Two glasses of tea. Even the insomniac are asleep I guess. Went out for a walk. Surprised it was daylight already. Told a girl the other night that her nose looked like the nose of some guitar player. I did NOT have some sexual idea about her. OK. She was beautiful but I DID NOT REALLY wanted to fuck then and DON'T WANT to fuck her now.

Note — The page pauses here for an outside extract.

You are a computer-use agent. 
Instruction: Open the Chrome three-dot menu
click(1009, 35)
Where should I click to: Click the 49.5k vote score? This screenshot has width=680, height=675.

But that does not mean I MEAN THAT DON'T MEAN SHIT 'CAUSE I PROBABLY SCARED THE POOR FUCKER SO SHE KISSED HER FRIEND AND LOOKED LIKE SHE WAS TRYING TO CONVINCE ME HE WAS HER BOYFRIEND BUT FUCK IT ALL THEY ALL LOOKED LIKE SCARED ASEXUAL KIDS AND I AM SORRY IF THEY WERE SCARED BY MY TRYING TO CHAT BUT I'M ALSO NOT VERY MUCH SORRY NO WAY FUCK THIS SHIT FUCK THIS PARANOIA IT'S OK IF THEY ARE ASEXUAL BUT THEIR PARANOIA IS A BIT TOO MUCH AND SO I AM LIKE A LOT OF PRETTY TOUCHY EMOTIONAL IDIOTS OUT THERE WE NEED SOME EFFECTIVE AND I MEAN REALLY EFFECTIVE THERAPY TO STOP BEING SUCH BIG CLOSET EGOMANIACS and what else can I say at least I think MY therapy is working you think I'M an asshole you should have seen me two years ago or your face in the mirror RIGHT NOW.

Tuesday, October 09, 2018

INTERCEPTED SEPTEMBER.28.2018

INTERCEPTED SEPTEMBER.28.2018: Yesterday I played two tracks of about thirty minutes at the same time to make a new song. Melody Laughter (by The Velvet Underground) and Noise Loop (by The Flaming Lips). Let us call it Melody Noise. Hit The Velvet first.

Saturday, October 06, 2018

PLANET DUMP: REPORT ONE

I am going to pretend I am new to Planet Dump. Like I was inside the brain of some guy who was born here. It smells bad the place but the drugs are good. Some are even LEGAL.

Wednesday, May 16, 2018

UNTITLED POST

I TAKE LONG SHOWERS TO SAVE THE PLANET FROM MY SMELL

TRUTH TRUMPS GOOD MANNERS ONLY WHEN THERE IS RISK OF DEATH

YOUR BOOK IS SO BORING IT COULD BE A HOLY TEXT

NO YASH TILL BROOKLYN

LAST LETTER

This book suggested writing a letter to friends and family to be read as my LAST LETTER after my death. I guess mine would read like this:

I am only dead because I have lived and more than fifty years is OK. I am grateful. I was raised to be a Roman Catholic but started having serious doubts when I was fourteen and now I believe the Jewish people are right and the Messiah has not showed up and G-d only knows the day it will happen. I have tried to be a good person and that's all I can ask of you. Shalom.